**What the task asks**
Every line from the one with "Candy Coated Bouquet (29, 1948)" through the final line of the entries below should be returned exactly; leave out all other lines.

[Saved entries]
———

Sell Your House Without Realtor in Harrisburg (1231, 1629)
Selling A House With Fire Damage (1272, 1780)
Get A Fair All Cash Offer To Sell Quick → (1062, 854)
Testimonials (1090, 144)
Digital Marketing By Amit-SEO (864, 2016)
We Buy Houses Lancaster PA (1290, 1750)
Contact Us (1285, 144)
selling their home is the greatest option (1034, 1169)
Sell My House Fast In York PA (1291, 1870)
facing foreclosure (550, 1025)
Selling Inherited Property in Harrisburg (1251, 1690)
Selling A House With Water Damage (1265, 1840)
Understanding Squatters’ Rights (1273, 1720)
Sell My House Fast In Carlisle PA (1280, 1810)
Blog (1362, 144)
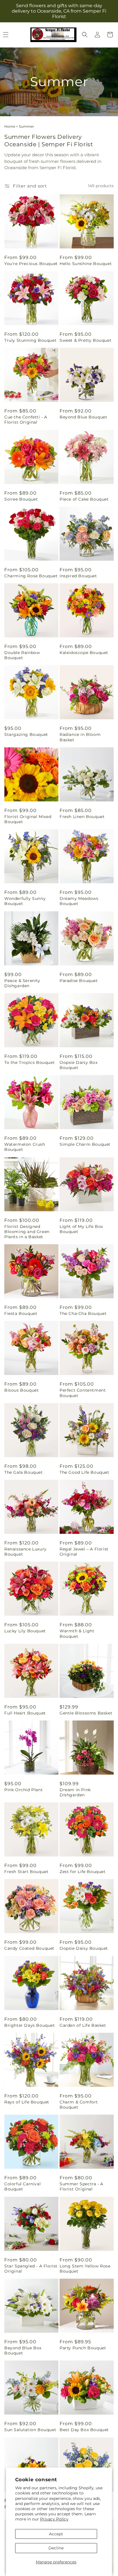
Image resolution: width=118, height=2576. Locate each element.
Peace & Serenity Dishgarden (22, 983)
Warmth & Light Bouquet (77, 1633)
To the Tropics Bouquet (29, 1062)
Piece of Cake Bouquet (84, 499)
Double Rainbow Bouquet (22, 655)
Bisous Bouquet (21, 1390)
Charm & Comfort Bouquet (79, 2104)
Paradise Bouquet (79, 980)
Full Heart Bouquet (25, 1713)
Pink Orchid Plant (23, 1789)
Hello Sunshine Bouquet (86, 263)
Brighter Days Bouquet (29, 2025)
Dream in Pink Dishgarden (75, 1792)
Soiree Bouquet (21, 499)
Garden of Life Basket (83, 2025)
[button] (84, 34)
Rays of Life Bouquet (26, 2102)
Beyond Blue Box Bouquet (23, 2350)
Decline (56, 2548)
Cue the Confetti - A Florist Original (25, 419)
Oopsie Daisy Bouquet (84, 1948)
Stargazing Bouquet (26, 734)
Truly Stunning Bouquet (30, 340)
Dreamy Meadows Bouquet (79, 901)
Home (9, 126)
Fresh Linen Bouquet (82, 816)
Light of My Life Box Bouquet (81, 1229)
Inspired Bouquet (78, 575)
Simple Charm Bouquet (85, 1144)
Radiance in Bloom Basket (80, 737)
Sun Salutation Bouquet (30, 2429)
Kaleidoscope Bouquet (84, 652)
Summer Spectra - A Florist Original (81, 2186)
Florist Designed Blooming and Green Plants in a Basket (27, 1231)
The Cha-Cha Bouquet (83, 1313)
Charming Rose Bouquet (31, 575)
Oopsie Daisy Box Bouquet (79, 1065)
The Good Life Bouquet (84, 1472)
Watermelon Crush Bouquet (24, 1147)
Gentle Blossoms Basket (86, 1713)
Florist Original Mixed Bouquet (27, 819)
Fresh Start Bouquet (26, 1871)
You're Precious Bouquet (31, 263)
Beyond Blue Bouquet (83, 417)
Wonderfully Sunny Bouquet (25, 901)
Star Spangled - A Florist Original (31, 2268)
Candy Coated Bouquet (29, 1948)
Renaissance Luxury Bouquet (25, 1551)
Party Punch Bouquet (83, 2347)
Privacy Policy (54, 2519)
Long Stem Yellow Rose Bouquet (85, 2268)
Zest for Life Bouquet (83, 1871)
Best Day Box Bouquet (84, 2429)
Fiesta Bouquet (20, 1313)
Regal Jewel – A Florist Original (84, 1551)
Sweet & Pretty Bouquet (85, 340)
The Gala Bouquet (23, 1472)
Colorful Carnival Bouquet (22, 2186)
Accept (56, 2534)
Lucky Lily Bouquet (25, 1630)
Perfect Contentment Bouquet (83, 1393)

———

**Written reply**
Candy Coated Bouquet (29, 1948)
Renaissance Luxury Bouquet (25, 1551)
Party Punch Bouquet (83, 2347)
Privacy Policy (54, 2519)
Long Stem Yellow Rose Bouquet (85, 2268)
Zest for Life Bouquet (83, 1871)
Best Day Box Bouquet (84, 2429)
Fiesta Bouquet (20, 1313)
Regal Jewel – A Florist Original (84, 1551)
Sweet & Pretty Bouquet (85, 340)
The Gala Bouquet (23, 1472)
Colorful Carnival Bouquet (22, 2186)
Accept (56, 2534)
Lucky Lily Bouquet (25, 1630)
Perfect Contentment Bouquet (83, 1393)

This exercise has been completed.